Technical information
- Class: C
- ERP: 100,000 watts
- HAAT: 298.5 metres (979 ft)
- Transmitter coordinates: 51°03′00″N 114°04′30″W﻿ / ﻿51.050°N 114.075°W
- Repeater: CKRY-FM-2 93.3 Banff

Links
- Website: country105.com

= CKRY-FM =

Radio station in Calgary

CKRY-FM is a Canadian radio station that broadcasts a country format at 105.1 FM in Calgary, Alberta. The station uses its on-air brand name Country 105. The station is owned by Corus Entertainment, which also owns sister stations CHQR, CFGQ-FM, CICT-DT, and CISA-DT. CKRY's studios are located on 17th Ave SW near Westbrook Mall, while its transmitter is located at 85th Street Southwest and Old Banff Coach Road in western Calgary.

As of Winter 2020, CKRY is the 5th-most-listened-to radio station in the Calgary market according to a PPM data report released by Numeris. Country 105 has been awarded Station of the Year several times, most recently in 2019.

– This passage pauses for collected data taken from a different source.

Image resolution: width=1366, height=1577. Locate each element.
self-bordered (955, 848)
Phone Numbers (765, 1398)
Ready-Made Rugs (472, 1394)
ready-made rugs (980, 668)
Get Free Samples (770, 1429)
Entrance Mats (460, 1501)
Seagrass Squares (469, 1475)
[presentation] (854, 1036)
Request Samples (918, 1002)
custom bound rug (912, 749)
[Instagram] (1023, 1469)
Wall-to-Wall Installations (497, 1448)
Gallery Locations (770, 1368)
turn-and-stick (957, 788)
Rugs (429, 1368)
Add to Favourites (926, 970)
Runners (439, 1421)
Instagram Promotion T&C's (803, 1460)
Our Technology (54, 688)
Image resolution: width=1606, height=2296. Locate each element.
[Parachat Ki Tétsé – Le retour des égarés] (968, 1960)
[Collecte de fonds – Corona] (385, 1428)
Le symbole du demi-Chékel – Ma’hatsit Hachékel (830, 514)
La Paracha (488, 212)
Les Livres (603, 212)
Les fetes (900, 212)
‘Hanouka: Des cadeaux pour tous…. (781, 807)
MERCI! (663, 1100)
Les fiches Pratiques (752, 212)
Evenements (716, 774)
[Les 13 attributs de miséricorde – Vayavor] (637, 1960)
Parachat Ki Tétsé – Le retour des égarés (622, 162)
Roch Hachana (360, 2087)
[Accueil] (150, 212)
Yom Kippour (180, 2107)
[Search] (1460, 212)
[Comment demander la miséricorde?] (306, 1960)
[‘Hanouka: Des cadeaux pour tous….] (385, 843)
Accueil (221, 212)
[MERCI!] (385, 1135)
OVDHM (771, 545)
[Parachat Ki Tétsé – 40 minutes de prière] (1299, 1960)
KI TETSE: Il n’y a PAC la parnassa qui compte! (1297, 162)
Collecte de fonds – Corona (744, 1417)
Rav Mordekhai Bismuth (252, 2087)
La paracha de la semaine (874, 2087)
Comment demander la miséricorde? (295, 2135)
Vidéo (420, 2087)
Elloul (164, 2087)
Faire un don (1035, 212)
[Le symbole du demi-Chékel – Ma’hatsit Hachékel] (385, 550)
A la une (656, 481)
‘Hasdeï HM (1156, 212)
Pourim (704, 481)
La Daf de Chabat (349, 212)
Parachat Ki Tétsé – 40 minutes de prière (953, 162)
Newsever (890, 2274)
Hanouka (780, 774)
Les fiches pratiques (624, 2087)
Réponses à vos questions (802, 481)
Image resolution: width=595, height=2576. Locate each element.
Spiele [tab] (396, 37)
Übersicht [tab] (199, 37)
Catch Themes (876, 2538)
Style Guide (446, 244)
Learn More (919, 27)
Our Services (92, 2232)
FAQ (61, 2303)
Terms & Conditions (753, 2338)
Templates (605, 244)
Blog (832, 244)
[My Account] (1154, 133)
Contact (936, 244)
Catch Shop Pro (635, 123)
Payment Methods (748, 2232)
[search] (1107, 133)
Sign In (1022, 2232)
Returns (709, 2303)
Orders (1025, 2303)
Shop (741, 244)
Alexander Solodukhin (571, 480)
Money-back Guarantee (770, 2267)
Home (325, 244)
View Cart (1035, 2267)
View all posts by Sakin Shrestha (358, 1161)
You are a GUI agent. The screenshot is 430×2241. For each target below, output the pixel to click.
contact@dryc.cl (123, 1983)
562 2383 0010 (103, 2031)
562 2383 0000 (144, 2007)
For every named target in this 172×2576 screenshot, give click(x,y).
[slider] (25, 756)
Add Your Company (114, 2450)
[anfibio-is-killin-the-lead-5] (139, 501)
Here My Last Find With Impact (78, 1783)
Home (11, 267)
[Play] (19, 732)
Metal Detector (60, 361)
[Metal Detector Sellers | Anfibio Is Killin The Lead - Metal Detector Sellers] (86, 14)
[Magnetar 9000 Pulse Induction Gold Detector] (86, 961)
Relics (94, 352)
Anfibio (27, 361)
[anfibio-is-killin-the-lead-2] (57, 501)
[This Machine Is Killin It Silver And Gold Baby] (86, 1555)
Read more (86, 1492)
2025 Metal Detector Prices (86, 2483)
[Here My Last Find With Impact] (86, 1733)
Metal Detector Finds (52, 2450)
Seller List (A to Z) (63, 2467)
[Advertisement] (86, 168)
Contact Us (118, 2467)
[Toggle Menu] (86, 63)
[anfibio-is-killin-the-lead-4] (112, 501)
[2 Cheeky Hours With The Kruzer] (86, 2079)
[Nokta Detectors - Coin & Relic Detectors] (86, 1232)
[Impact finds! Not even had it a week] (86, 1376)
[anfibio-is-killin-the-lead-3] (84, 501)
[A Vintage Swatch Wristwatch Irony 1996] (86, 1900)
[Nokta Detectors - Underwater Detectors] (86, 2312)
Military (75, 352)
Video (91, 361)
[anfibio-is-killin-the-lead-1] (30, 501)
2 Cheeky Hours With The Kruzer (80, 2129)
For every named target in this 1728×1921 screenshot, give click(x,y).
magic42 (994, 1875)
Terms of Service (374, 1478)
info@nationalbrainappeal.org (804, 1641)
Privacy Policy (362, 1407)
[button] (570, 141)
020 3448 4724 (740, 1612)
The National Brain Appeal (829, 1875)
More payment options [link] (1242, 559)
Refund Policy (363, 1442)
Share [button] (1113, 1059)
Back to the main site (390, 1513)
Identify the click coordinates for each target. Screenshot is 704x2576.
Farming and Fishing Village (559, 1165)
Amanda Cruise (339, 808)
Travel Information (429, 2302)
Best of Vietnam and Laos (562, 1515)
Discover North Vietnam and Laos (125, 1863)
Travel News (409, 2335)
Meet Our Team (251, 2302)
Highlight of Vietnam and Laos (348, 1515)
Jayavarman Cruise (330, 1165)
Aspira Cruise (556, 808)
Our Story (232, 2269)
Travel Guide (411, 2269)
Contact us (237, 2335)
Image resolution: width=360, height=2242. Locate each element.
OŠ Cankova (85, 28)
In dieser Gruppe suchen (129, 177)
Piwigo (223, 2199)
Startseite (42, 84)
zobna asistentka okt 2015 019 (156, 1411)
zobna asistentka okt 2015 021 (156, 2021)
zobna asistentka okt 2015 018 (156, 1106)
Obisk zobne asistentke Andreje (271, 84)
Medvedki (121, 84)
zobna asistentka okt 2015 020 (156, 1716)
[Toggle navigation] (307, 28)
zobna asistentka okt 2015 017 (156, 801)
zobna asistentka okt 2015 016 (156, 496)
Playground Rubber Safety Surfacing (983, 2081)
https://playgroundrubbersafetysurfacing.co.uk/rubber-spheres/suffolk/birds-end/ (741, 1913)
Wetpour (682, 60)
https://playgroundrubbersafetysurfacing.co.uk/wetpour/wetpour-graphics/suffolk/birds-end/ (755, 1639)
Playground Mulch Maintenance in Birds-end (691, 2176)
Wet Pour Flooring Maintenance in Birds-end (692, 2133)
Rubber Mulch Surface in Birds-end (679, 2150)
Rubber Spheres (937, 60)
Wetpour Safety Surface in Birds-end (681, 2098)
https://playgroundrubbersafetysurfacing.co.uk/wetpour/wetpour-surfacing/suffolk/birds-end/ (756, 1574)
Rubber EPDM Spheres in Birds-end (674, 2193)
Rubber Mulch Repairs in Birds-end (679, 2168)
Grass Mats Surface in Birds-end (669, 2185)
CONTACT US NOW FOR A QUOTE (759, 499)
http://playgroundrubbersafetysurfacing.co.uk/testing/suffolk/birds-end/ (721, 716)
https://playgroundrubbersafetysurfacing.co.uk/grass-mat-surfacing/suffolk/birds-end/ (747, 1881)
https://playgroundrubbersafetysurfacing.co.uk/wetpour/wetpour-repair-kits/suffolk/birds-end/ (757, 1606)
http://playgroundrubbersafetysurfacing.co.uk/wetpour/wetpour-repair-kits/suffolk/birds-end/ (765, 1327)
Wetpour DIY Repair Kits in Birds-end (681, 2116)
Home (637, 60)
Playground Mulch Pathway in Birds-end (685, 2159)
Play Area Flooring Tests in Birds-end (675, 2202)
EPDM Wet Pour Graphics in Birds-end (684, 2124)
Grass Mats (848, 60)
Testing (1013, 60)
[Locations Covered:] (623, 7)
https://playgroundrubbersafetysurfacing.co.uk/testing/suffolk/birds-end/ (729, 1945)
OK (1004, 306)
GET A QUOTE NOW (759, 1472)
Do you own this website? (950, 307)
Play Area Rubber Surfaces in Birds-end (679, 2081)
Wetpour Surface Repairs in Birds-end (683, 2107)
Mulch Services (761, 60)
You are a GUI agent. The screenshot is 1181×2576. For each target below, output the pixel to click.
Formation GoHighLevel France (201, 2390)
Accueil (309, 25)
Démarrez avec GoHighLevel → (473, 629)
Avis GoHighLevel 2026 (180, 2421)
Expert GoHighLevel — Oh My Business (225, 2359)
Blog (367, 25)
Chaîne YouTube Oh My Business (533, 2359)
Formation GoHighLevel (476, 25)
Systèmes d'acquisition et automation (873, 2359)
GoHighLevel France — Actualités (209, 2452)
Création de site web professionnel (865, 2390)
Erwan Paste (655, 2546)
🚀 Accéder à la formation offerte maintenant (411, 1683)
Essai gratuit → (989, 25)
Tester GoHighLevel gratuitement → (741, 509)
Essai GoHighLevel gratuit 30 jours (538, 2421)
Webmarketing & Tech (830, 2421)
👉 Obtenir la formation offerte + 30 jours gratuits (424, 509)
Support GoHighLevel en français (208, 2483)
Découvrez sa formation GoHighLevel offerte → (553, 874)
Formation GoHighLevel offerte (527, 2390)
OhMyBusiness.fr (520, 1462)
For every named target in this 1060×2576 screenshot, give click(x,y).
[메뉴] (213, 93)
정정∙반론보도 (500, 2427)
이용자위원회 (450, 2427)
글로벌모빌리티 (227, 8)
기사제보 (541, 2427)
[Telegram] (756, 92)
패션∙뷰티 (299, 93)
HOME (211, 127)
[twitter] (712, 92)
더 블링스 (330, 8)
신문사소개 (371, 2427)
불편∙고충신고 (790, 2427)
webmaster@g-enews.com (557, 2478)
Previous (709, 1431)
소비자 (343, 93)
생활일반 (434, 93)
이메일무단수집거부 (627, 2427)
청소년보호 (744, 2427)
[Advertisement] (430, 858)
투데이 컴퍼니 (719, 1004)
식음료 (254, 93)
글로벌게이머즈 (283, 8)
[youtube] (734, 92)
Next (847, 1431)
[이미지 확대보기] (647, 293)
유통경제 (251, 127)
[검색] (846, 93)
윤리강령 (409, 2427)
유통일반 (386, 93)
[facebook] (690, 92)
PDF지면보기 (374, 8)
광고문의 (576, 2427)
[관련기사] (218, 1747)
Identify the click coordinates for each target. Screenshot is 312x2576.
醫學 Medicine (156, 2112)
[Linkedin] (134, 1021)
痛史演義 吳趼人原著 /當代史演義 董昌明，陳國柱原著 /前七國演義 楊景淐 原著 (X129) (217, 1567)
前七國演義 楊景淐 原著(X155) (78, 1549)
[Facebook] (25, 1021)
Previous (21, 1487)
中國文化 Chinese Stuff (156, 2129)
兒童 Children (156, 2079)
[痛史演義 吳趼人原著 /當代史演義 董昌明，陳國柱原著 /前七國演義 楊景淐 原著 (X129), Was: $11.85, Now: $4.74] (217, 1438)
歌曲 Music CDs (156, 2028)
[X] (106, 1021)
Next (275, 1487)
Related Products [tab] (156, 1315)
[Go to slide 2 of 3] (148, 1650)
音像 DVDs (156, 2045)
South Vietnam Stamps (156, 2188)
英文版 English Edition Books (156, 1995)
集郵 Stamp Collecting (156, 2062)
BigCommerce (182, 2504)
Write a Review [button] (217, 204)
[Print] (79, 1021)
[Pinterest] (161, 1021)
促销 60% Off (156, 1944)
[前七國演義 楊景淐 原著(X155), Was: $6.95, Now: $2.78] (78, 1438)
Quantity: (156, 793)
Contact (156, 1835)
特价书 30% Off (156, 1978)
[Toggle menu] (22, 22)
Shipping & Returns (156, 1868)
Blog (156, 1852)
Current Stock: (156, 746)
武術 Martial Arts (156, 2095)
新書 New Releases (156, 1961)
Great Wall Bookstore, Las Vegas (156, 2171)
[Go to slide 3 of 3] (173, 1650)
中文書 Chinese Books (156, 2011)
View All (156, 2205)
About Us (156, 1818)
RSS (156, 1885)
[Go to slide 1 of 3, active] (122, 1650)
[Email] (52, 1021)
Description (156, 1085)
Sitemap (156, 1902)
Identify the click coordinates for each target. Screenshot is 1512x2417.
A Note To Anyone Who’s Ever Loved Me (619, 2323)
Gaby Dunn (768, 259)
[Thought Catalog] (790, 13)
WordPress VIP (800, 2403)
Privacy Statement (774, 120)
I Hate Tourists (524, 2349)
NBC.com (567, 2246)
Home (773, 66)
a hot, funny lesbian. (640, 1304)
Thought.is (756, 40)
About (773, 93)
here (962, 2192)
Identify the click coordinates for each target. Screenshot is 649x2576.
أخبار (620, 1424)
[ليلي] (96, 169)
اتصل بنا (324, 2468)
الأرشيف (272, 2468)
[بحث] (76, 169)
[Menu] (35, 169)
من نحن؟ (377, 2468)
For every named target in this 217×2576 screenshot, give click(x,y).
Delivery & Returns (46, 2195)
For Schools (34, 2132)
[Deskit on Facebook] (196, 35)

Country 105 logo prior to 2013

A transmitter located in Banff, Alberta, rebroadcasts the station at 93.3 FM.

In December 2015, CKRY launched HD Radio services, becoming the first station in Alberta to do so. Their HD2 sub-channel airs a simulcast of sister station CHQR. On April 1. 2016, Corus acquired Shaw Media, giving CKRY two TV stations (CISA and CICT) for additional sister networks. CKRY is simulcast across Canada on Bell Satellite TV satellite channel 968.